The wraparound approach stresses keeping a child in his home, close to his support system and roots, though in cases such as the Royal’s, an alternative placement might be necessary.
Neal Cash, executive director of the the Community Partnership of Southern Arizona, which administers publicly funded health care in this part of the state, said his agency is trying to use the wraparound concept to find ways of keeping kids out of more restrictive environments.
“We convened a community meeting to figure out what people wanted to do, and people wanted less restrictive,” he said. “The question now is, what’s available and is it enough?”
Royal said her son would most likely have ended up in custody after he turned 8, the age at which the Pima County Juvenile Court Center starts taking children, if it weren’t for the wraparound service the family is getting.
“He would have been arrested if he were old enough. He tried to cut his arm off at school, and he tried to stab the teachers,” she said.
Royal had several problems working with the “traditional” system.
The boy’s doctor, she said, completely disregarded her input and opinion. For example, she told the doctor that her son’s medication was making him more aggressive. The doctor didn’t listen and kept him on the drug for eight months before changing it.
The family’s caseworker, she said, told them he couldn’t find respite care for the boy for more than a two-year period. But when Royal called the facility she had in mind, the staff told her nobody had called on behalf of her son.
“The doctor tells you one thing, the caseworker does another. At one point, they dropped almost all my son’s services because we had a new caseworker, who wanted to be thrifty,” she said.
In another incident, Royal took her son to Palo Verde Hospital for acute care, and the doctor refused to admit him.
“This was after he had just tried to kill his sister,” Royal said. “The way the traditional system worked, they just wanted to sit and let him wait.”
In Project MATCH, she said, the people closest to the child make the decisions. And the whole family is taken care of.

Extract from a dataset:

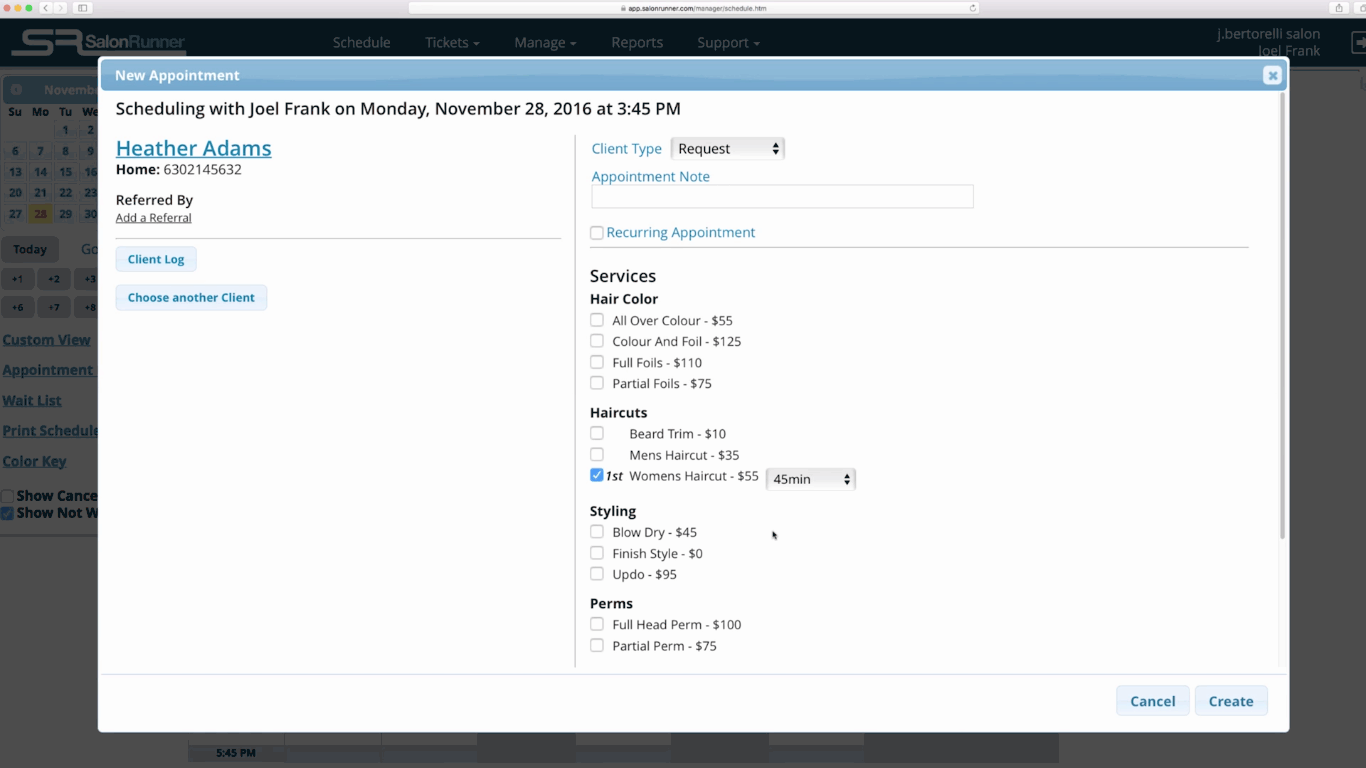
Task: Click the Create button
Action: (1231, 701)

Royal, who suffers from debilitating epilepsy, and her husband, Andre, who lost both of his legs to a rare blood disease, are treated to “family days” facilitated by Project MATCH because they don’t get out much. The program helped the family get a car fitted so Andre, the only driver in the family, could drive it.
“They involve everybody. They listened to us, what we wanted, what was best for (our son). We were the experts,” Royal said. “They work miracles.”
PHOTO CAPTION: Photo by GARY GAYNOR/Tucson Citizen
A girl hides under a blanket inside an intake interview room. She is being held in isolation while she is evaluated. The county spends $3.3 million a year to care for troubled children.